Much more ahead to contribute
Braxton is retiring at the end of the semester and recently accepted an appointment at the United States Library of Congress as the David M. Larsen Fellow of Spirituality and Health.
However, Associate Professor Shantá D. Hinton wrote, Braxton’s work for W&M and her community at large is far from done. She points to Braxton’s recent work as principal investigator on the W&M-Eastern Virginia Medical School Narrative Medicine for Excellence Project.

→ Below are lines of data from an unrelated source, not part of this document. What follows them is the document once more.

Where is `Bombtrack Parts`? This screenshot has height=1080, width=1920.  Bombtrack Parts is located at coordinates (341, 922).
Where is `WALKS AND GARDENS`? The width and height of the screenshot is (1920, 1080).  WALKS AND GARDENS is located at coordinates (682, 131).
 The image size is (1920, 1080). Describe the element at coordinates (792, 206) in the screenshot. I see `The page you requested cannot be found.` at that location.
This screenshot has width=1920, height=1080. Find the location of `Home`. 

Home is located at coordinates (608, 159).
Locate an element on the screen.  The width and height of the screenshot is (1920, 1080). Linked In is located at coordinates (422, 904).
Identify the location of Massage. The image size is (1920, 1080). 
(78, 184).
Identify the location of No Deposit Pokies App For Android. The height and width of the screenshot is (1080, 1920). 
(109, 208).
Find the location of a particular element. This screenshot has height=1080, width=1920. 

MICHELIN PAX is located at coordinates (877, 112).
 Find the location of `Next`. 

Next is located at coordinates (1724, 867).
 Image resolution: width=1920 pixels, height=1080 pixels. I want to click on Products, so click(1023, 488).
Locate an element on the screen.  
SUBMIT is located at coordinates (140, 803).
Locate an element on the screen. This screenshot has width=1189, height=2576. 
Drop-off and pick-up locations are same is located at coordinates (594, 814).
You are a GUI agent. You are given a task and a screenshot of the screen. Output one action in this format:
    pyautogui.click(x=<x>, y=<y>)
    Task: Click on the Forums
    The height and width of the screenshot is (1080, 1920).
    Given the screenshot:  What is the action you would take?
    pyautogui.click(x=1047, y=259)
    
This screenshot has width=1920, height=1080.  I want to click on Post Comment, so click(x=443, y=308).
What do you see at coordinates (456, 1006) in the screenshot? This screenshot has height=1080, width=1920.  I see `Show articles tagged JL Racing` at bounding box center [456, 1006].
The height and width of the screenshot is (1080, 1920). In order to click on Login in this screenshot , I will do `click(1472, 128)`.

“She will serve this institution through her collaboration with EVMS … She isn’t retiring to rest and become stagnant, but to embrace her role as an influential leader to her community [and] to be mindful of the well being of themselves as a whole.”
Finally, Jackson Sasser, assistant visiting professor of government, reached deep into history and pop culture in making his case for Braxton and the Jefferson Award.
“At the University of Virginia they speak of Jefferson as though he is in the next room,” he wrote. “I teach as though Professor Braxton is alongside me.
“Not long ago I came across Bruce Springsteen’s comment on his audiences’ hopes: They want to feel at home, he said, and they want to be surprised ... William & Mary became, and remains, home to me because of Professor Braxton’s incredibly warm welcome. And no classroom, including my own, has surprised me like hers, and no friend or colleague’s thinking has challenged me more profoundly in the years since.”